Laila, originally Mom’s golden retriever and now Maren and Calvin’s, starts barking before I’m halfway up the porch steps, and the front door swings open.
She comes bounding out, all seventy pounds of golden fur and enthusiasm hitting me at shin level with enough force that I have to brace myself against the porch railing.
Her tail is wagging so hard her entire back end moves with it, her whole body wiggling with a joy so pure it’s impossible not to smile.
“Hey, girl.” I crouch down and she immediately tries to lick my face, pressing her whole body against me. I scratch behind her ears the way she likes, and look up to see Theo standing in the doorway. His eight-year-old daughter Chloe pops her head out from behind him, eyes bright with excitement.
“Hi Uncle Dom!” She ducks under Theo’s arm and throws her arms around my neck before I can fully stand up. The kid gives hugs like she means them.
“Hey, kiddo.” I ruffle her hair and she pulls back, smiling up at me with the gap-toothed grin of a kid who’s still losing baby teeth. “You’re taller every time I see you, I swear. What’s your dad been feeding you?”

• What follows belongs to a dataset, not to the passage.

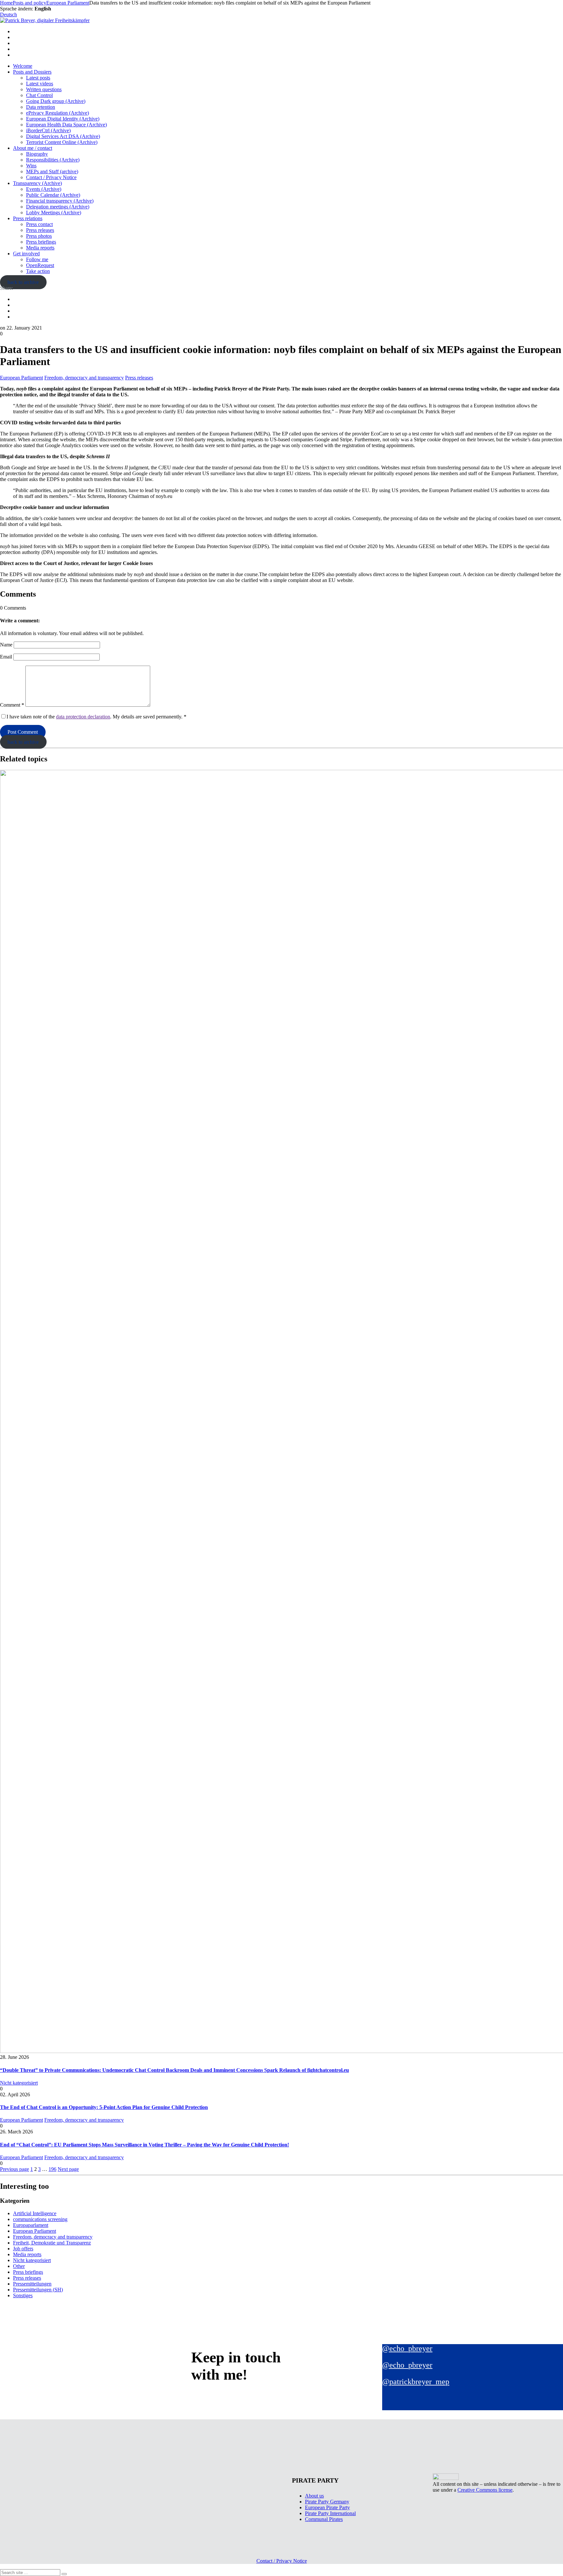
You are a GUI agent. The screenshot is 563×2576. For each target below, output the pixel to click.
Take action (38, 271)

“Lately we’ve all been on a homemade pasta kick,” she says seriously. “Last week we did fettuccine with a brown butter sage sauce, and this week we’re going to try ravioli with a butternut squash filling. The trick is to not overwork the dough or the pasta gets tough.”
I laugh, ruffling her hair again. “That sounds way more advanced than anything I could pull off in a kitchen. I can barely make scrambled eggs without setting off the smoke alarm.”
“It’s not that hard,” she assures me with confidence. “You just have to be patient with the dough. I could teach you sometime if you want.”